A diabetic can stub his toe on the coffee table and not even be aware of trauma to the nail.

“That can cause the nail plate to lift up and can allow bacteria, fungi and yeast to get inside and use the toenail as a host environment,” said Jahnke.

Fungal nails can be as much as an inch thick and are treated by mechanical debridement. Anti-fungals can also be effective, but can’t be prescribed in some cases because of side effects. Topical medications, said Choi, don’t work very well.

Diabetics are also susceptible to another condition called Charcot foot. Caused by a sudden trauma or even minor repetitive trauma, Charcot foot results in a sudden softening and fracture of the bones causing the foot to lose its shape.

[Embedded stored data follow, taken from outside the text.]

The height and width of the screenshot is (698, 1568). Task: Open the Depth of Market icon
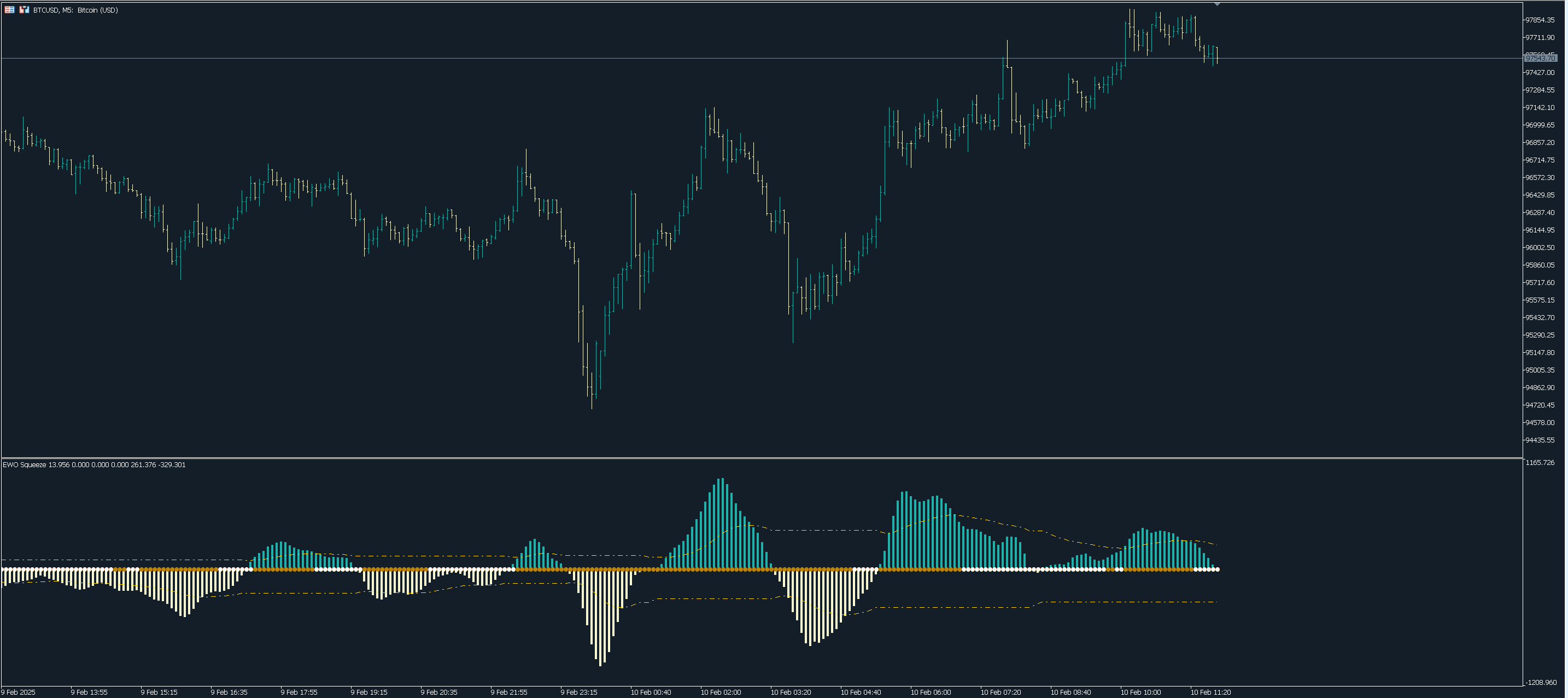coord(10,10)
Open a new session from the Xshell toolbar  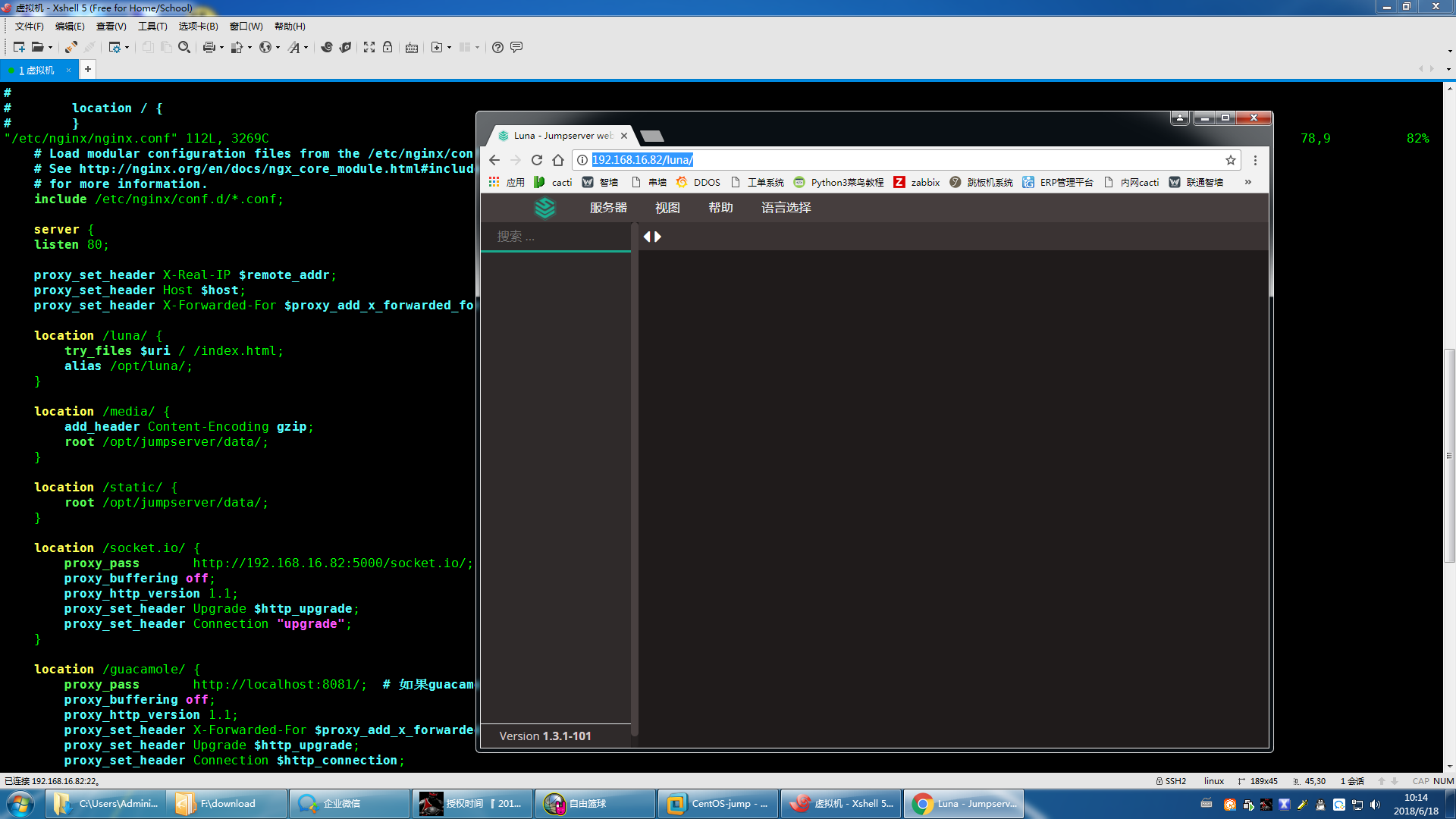[x=18, y=47]
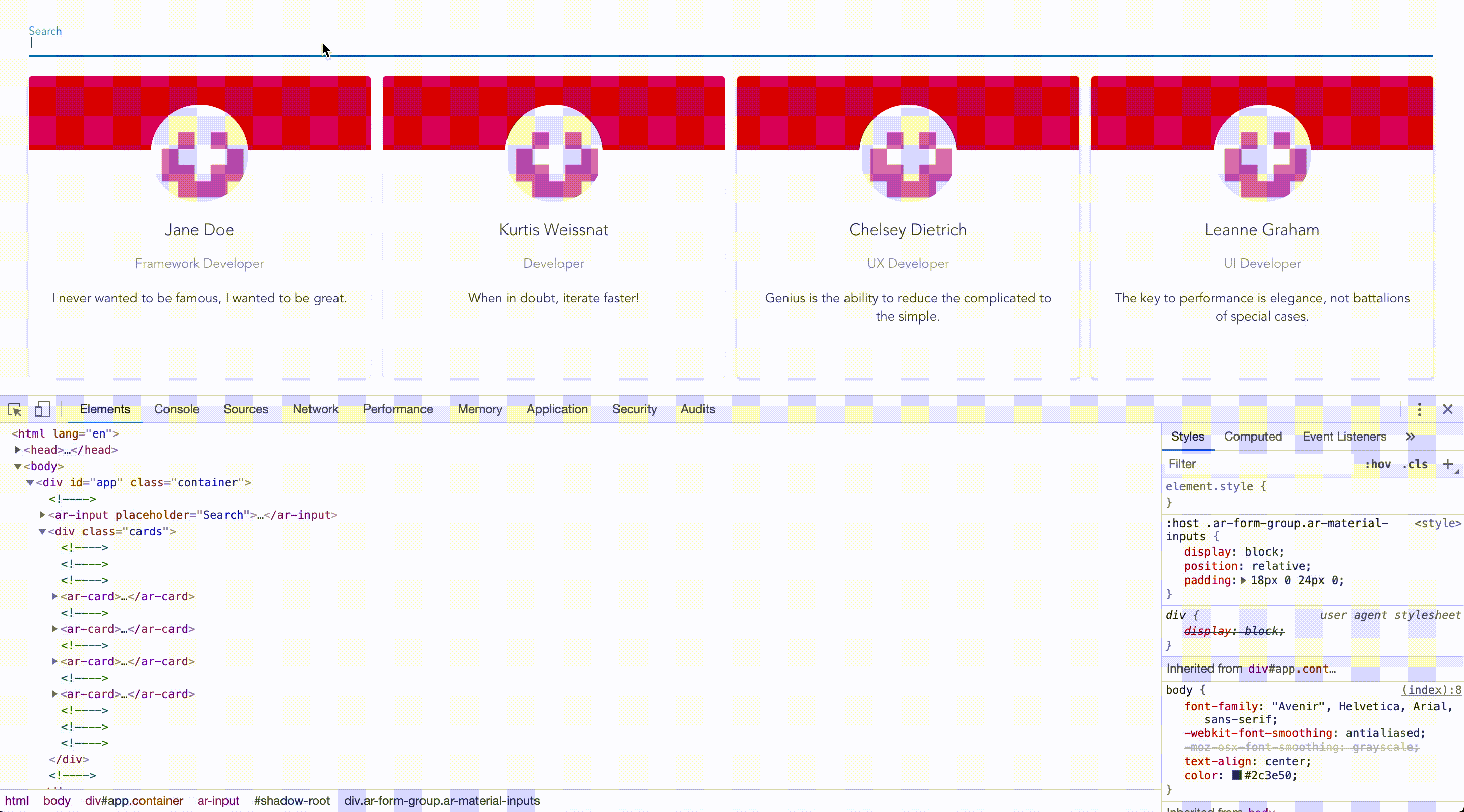This screenshot has width=1464, height=812.
Task: Toggle the .cls element classes panel
Action: (x=1415, y=464)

“The foot can look like someone has run over it with a tractor trailer,” said Jahnke. “It’s like a loose bag of bones.”

Choi and Jahnke treat the condition by immobilizing the foot in an air cast and cooling it using ice tape. Left untreated for too long, Charcot foot can lead to amputation.

Both Choi and Jahnke are graduates of George Brown College’s chiropody program, now offered by the Michener Institute for Applied Health Sciences in Toronto. Choi is also a graduate of the New York College of Podiatric Medicine.

Like most health-care professionals, there is a shortage of chiropodists in Canada and especially in Northern Ontario, said Choi.

The Algonquin Foot Clinic attracts patients from as far away as Wawa, Hearst, Kapuskasing, Manitoulin Island and Parry Sound.